Upon receiving a request, the gateway first looks for a matching route definition. If a match is found, it starts executing the pre-filters in the specified order.
Pre-Filter
RequestStartTimerFilter: Sets request start time
CorrelationIdFilter: Generate and set a correlationId in each request to help track it in the downstream service
AuthPreCheckFilter: Checks for if Authorisation has to be performed
PreHookFilter: Sends a pre-hook request
RbacPreFilter: Checks if Authentication has to be performed or not
AuthFilter: Authenticate the request
RbacFilter: Authorise the request
RequestEnrichmentFilter: Enrich the request with userInfo & correlationId
Error-Filter
This filter handles all the errors shown either during the request processing or from the downstream service.
There are two ways to configure Rate Limits in Gateway
Default Rate Limiting
Service Level Rate Limiting
Default rate limiting sets a standard limit on the number of requests that can be made to the gateway within a specified time frame. This limit applies to all services unless specific rate limits are configured at the service level.
Add these properties in Values.YAML of Gateway helm file and then configure the values as per the use case. Read Configuring Gateway Rate Limiting for more information about these properties.
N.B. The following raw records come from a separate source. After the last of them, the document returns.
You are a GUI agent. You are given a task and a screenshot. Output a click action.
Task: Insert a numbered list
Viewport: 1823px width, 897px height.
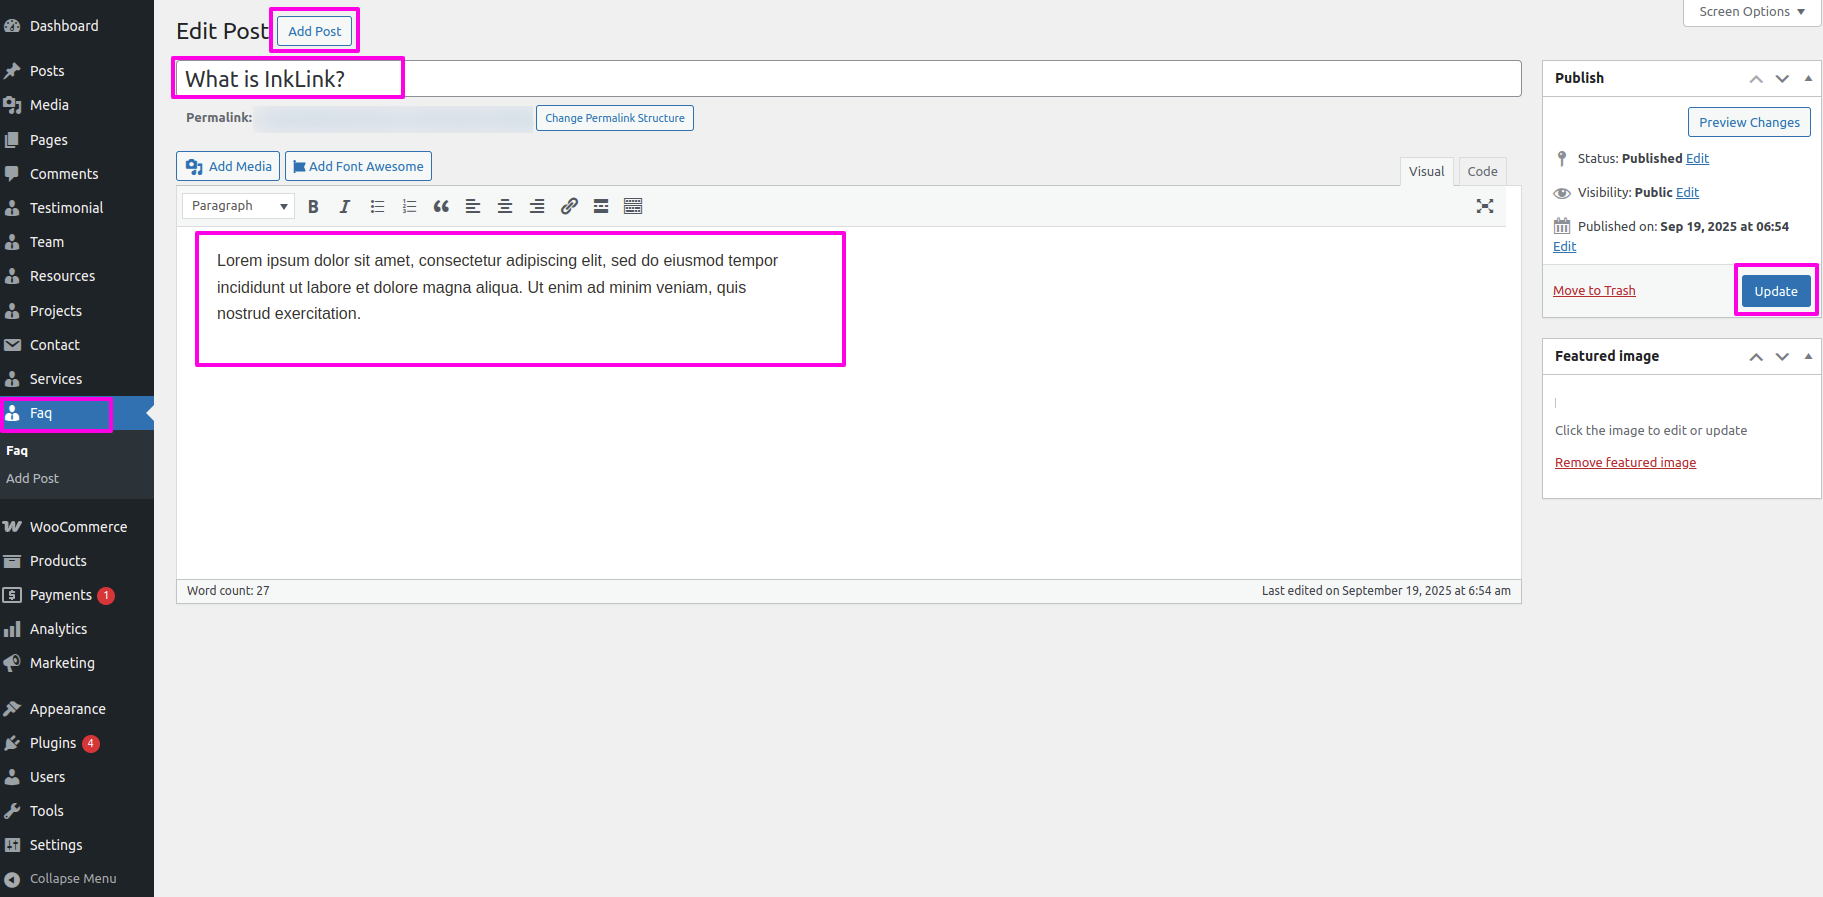(409, 206)
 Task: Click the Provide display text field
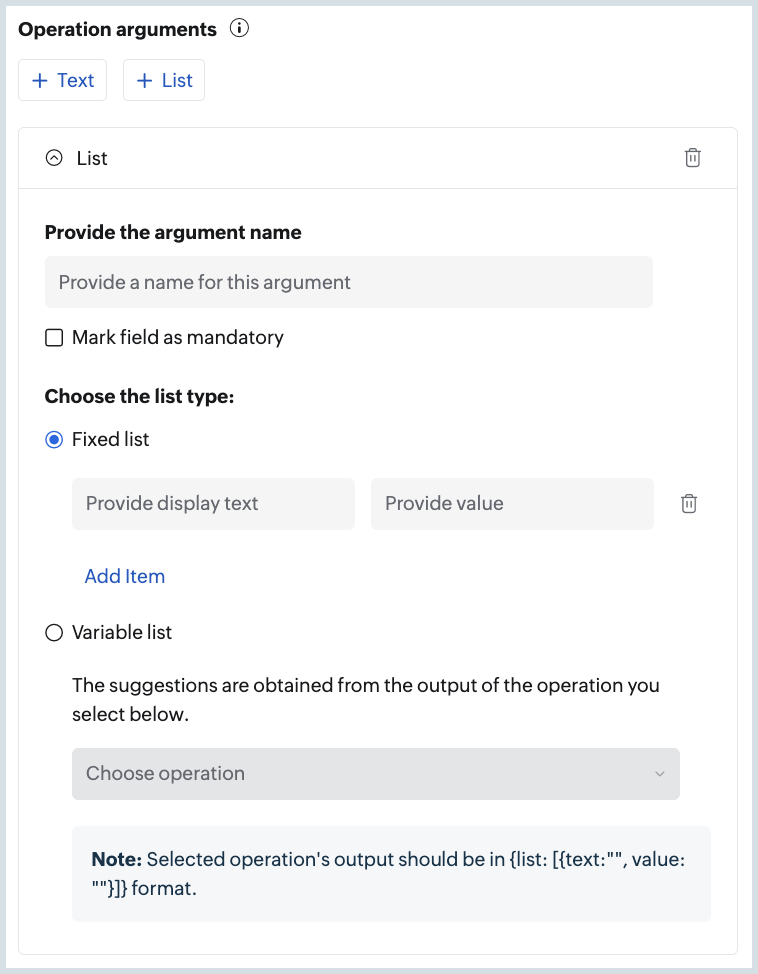[x=213, y=503]

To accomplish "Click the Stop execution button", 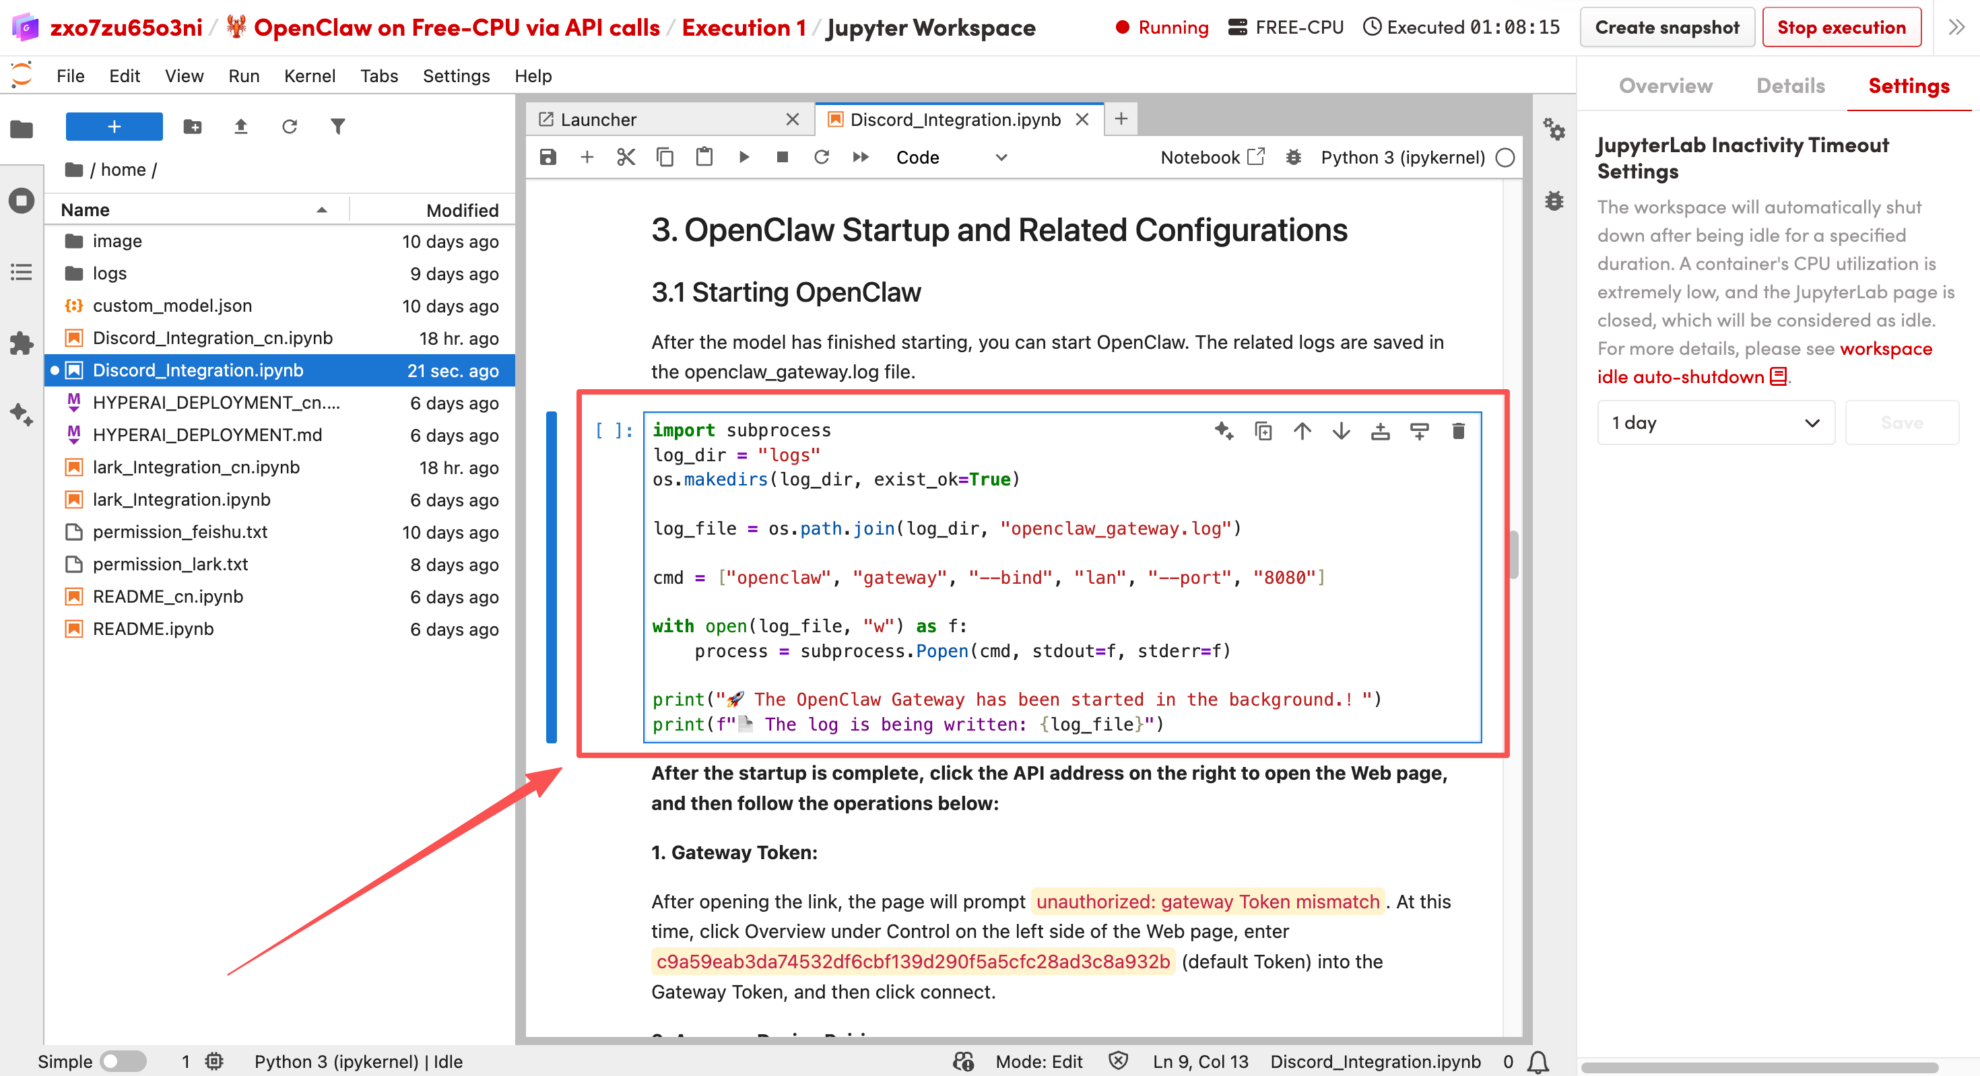I will pyautogui.click(x=1841, y=28).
Service level rate limiting allows you to set specific rate limits for individual services. This means each service can have its request limits, tailored to its unique needs and usage patterns, providing more granular control over traffic management.
If you want to define rate limiting for each service differently you can do so by defining these properties in the Values.YAML of the respective service. Read Configuring Gateway Rate Limiting for more information about these properties.
Note: We currently provide two options for keyResolver and if none of them is specified the spring cloud will take a default go PrincipalNameKeyResolver
which retrieves the Principal
from the ServerWebExchange
and calls Principal.getName()
.
ipKeyResolver : Resolves key based on ip address of the request
userKeyResolver : Resolves key based on use UUID of the request
To enable gateway routes, a service must activate the gateway flag in the Helm chart. Based on this flag, a Go script runs in the Init container, automatically generating the necessary properties for all services using the gateway.
NOTE: Restart the Gateway after making changes in service Values.YAML so that it can pick up the changes.